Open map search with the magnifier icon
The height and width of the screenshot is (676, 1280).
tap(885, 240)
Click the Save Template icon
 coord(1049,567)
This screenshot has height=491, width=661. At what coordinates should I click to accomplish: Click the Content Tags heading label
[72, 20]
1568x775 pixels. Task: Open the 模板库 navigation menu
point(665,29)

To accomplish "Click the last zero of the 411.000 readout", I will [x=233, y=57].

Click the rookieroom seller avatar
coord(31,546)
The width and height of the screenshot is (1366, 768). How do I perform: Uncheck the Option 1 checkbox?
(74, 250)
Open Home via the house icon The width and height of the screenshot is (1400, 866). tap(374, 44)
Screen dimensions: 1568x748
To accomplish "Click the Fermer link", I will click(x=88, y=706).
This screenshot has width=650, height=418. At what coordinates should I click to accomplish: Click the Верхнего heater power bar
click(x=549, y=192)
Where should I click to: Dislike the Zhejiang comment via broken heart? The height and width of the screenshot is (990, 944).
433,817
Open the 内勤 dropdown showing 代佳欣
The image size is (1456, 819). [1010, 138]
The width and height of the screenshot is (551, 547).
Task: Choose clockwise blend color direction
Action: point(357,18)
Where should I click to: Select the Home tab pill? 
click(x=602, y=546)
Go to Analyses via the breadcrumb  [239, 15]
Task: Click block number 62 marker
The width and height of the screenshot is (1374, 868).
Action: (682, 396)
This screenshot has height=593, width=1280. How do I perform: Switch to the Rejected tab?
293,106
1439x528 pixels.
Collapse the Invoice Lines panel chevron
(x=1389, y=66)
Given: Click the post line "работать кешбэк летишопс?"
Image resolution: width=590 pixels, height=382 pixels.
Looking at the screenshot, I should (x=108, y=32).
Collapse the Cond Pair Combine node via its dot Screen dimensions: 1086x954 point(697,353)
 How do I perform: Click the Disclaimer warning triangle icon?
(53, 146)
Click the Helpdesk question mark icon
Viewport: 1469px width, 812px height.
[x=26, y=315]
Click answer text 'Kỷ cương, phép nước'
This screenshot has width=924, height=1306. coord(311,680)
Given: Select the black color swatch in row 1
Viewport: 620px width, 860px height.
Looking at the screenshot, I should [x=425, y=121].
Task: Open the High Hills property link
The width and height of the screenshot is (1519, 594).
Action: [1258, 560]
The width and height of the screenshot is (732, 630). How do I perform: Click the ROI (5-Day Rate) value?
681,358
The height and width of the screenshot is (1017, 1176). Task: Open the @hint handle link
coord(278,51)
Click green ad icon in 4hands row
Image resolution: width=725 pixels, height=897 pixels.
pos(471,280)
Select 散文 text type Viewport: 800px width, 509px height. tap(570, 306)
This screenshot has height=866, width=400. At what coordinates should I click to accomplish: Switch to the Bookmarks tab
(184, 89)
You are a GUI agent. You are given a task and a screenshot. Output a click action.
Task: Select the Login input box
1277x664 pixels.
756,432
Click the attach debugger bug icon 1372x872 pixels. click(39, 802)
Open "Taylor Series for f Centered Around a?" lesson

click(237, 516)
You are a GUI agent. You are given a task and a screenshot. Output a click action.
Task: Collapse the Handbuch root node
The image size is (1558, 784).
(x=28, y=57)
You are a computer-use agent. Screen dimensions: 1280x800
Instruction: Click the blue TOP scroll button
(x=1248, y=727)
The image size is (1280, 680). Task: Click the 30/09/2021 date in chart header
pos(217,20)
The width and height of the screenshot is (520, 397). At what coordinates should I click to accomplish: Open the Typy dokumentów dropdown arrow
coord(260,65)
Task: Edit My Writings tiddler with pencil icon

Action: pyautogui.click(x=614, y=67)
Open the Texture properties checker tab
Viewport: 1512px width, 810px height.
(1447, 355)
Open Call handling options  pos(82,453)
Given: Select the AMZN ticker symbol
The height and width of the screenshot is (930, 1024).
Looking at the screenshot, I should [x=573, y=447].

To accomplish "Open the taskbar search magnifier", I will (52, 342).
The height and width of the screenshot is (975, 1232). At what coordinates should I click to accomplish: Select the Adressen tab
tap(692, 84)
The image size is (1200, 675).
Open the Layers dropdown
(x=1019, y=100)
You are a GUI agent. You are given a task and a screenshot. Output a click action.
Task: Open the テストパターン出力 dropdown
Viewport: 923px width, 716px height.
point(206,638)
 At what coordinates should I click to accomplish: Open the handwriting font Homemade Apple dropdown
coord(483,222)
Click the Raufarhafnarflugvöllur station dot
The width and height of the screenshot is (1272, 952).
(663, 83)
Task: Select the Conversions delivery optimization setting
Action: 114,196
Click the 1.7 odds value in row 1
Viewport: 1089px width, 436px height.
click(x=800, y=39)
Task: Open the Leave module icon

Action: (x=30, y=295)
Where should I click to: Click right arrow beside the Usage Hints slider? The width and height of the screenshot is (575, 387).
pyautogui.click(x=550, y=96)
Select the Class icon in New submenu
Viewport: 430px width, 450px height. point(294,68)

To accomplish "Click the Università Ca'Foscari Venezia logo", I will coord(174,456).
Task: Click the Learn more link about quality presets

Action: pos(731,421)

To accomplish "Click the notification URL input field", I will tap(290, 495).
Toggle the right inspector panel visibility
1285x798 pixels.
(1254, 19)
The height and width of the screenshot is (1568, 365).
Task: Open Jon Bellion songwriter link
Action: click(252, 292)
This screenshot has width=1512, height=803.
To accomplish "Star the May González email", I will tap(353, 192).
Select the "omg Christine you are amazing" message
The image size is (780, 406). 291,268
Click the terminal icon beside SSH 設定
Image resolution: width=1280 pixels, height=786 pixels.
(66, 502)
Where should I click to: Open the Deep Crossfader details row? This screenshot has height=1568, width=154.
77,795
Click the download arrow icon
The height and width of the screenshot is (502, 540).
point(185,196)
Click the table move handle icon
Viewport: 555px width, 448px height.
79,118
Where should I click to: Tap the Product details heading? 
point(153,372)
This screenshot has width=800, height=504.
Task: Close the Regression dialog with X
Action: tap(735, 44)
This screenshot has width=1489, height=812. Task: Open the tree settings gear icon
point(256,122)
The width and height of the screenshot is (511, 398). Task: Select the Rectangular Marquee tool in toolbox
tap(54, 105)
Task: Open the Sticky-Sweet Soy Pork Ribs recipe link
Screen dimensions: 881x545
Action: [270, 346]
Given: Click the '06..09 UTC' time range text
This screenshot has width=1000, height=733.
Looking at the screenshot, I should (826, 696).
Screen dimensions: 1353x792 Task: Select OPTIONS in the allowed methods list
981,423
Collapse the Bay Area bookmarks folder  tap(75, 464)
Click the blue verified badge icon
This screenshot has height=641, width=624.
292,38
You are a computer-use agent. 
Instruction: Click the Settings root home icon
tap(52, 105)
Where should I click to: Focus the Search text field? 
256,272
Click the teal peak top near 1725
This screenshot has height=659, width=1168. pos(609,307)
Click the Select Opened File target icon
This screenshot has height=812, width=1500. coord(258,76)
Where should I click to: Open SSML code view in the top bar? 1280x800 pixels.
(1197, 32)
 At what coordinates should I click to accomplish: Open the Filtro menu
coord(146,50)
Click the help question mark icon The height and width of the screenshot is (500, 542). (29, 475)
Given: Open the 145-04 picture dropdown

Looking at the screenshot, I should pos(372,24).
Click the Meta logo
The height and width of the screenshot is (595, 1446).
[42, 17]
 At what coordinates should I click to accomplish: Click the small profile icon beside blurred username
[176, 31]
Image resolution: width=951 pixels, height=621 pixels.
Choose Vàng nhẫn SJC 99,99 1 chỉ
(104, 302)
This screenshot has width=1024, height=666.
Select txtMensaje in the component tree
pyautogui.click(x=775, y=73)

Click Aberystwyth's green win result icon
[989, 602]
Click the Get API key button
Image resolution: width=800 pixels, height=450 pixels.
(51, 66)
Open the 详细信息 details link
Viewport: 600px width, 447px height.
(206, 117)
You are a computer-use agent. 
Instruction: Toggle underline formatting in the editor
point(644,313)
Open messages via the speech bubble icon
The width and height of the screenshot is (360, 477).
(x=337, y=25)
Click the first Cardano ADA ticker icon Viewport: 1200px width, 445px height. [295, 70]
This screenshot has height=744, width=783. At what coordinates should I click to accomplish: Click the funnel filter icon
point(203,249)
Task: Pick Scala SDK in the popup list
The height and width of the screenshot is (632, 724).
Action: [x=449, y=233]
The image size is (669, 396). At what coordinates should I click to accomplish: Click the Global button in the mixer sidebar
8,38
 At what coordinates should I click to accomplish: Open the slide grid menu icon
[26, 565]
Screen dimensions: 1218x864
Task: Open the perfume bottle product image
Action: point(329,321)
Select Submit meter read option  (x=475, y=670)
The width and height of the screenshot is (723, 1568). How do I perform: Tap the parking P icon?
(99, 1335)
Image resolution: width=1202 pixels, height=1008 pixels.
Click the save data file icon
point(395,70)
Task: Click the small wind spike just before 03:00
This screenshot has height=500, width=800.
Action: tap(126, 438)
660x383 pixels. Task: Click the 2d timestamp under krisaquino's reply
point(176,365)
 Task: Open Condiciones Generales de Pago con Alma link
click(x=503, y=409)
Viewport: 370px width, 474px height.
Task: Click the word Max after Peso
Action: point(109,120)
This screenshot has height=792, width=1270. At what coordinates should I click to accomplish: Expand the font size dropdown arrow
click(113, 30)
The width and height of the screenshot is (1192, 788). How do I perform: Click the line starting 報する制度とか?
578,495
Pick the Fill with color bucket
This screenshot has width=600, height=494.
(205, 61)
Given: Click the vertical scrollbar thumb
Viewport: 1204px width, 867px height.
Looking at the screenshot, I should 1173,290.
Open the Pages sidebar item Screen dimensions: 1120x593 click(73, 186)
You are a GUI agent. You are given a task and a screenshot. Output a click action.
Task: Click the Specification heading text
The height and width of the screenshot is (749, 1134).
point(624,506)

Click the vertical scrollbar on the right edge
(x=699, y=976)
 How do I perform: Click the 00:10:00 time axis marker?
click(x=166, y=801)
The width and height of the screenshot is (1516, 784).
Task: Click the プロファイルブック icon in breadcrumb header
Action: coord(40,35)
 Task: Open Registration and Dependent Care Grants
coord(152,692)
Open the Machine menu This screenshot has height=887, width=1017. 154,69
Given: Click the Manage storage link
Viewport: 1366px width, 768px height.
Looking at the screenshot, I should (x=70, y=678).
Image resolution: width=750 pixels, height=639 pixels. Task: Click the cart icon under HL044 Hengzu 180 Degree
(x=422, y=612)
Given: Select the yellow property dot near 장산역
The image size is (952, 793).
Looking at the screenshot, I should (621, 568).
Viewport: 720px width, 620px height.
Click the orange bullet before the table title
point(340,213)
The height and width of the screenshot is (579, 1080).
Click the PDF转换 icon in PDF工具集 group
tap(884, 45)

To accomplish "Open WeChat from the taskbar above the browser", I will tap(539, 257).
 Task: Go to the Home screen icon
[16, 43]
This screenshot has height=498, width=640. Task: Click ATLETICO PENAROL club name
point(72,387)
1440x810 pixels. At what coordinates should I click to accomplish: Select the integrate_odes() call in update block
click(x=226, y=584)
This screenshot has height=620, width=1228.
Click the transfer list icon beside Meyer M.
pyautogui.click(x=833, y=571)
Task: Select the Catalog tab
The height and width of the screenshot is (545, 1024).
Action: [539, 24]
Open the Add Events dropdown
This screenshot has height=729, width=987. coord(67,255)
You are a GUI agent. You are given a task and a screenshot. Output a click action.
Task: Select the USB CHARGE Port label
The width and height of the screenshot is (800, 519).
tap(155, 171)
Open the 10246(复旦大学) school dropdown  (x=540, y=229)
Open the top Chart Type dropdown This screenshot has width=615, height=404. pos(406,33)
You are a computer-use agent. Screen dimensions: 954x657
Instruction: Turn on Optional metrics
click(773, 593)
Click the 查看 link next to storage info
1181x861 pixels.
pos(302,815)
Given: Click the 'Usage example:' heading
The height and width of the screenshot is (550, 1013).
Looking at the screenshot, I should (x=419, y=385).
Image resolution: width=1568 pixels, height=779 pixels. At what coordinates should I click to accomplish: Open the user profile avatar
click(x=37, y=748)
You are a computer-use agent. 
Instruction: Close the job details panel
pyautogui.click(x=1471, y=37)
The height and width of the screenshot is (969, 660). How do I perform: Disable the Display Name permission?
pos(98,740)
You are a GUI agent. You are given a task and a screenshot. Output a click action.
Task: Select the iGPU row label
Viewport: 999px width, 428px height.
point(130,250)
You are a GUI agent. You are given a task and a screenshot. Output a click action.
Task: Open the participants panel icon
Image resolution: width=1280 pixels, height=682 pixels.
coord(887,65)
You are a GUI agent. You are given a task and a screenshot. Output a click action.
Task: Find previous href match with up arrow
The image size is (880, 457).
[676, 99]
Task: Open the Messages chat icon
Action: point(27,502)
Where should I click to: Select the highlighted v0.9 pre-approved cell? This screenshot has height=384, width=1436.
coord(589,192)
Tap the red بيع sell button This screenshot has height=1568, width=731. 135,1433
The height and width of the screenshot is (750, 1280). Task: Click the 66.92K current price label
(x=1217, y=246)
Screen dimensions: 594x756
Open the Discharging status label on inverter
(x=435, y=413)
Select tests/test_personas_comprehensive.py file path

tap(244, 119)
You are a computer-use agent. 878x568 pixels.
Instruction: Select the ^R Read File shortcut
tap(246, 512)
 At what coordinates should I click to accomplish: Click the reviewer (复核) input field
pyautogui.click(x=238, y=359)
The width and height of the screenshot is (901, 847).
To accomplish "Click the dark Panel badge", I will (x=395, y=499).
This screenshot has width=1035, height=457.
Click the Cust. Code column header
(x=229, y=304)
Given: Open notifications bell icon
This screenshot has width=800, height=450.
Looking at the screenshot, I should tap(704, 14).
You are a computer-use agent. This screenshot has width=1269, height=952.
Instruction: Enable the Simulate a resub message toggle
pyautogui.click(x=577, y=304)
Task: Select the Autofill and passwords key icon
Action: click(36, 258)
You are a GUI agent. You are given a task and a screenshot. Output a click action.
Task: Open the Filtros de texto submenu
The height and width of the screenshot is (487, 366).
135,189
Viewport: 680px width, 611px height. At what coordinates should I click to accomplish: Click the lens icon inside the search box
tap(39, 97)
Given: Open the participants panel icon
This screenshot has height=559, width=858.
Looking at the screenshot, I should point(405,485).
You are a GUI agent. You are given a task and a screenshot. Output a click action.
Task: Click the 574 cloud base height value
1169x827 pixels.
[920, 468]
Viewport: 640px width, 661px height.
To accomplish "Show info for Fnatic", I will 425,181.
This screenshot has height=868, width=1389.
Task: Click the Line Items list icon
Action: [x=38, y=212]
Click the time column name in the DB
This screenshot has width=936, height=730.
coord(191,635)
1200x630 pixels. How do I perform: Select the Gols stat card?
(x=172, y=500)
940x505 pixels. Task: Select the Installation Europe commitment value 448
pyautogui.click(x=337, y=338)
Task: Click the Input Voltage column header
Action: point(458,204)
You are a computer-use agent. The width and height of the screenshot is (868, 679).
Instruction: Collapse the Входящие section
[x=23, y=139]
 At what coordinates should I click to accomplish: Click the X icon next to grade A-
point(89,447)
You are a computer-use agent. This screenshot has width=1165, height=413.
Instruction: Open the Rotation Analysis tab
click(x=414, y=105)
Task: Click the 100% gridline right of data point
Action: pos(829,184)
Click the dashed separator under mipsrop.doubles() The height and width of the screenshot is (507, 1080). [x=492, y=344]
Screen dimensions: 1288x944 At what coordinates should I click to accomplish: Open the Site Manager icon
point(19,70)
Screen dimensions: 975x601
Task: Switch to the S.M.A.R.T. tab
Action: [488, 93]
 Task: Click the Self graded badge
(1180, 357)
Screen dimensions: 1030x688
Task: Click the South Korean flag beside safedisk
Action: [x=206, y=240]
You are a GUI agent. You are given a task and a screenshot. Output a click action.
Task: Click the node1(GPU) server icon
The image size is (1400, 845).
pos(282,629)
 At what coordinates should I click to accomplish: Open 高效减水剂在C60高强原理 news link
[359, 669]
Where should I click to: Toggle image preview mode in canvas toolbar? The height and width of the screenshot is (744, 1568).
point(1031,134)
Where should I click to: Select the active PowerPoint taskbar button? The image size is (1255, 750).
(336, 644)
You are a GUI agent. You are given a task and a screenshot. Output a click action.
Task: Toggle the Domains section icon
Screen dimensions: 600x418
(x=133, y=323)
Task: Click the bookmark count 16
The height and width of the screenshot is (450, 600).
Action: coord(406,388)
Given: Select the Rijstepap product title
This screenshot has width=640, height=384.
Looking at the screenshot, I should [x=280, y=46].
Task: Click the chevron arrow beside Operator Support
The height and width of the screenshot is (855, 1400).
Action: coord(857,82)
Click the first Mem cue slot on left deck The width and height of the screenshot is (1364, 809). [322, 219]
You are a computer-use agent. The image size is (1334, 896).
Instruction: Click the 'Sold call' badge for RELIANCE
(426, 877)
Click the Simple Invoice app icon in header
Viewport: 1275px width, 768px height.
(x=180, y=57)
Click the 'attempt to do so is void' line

Exercise objective
Working from the material above, retype exactly the lines from the one with "Task: Open the テストパターン出力 dropdown" through the one with "Toggle the right inspector panel visibility", both included, and only those lines.

Answer box
Task: Open the テストパターン出力 dropdown
Viewport: 923px width, 716px height.
point(206,638)
 At what coordinates should I click to accomplish: Open the handwriting font Homemade Apple dropdown
coord(483,222)
Click the Raufarhafnarflugvöllur station dot
The width and height of the screenshot is (1272, 952).
(663, 83)
Task: Select the Conversions delivery optimization setting
Action: 114,196
Click the 1.7 odds value in row 1
Viewport: 1089px width, 436px height.
click(x=800, y=39)
Task: Open the Leave module icon

Action: (x=30, y=295)
Where should I click to: Click right arrow beside the Usage Hints slider? The width and height of the screenshot is (575, 387).
pyautogui.click(x=550, y=96)
Select the Class icon in New submenu
Viewport: 430px width, 450px height. point(294,68)

To accomplish "Click the Università Ca'Foscari Venezia logo", I will coord(174,456).
Task: Click the Learn more link about quality presets

Action: pos(731,421)

To accomplish "Click the notification URL input field", I will tap(290, 495).
Toggle the right inspector panel visibility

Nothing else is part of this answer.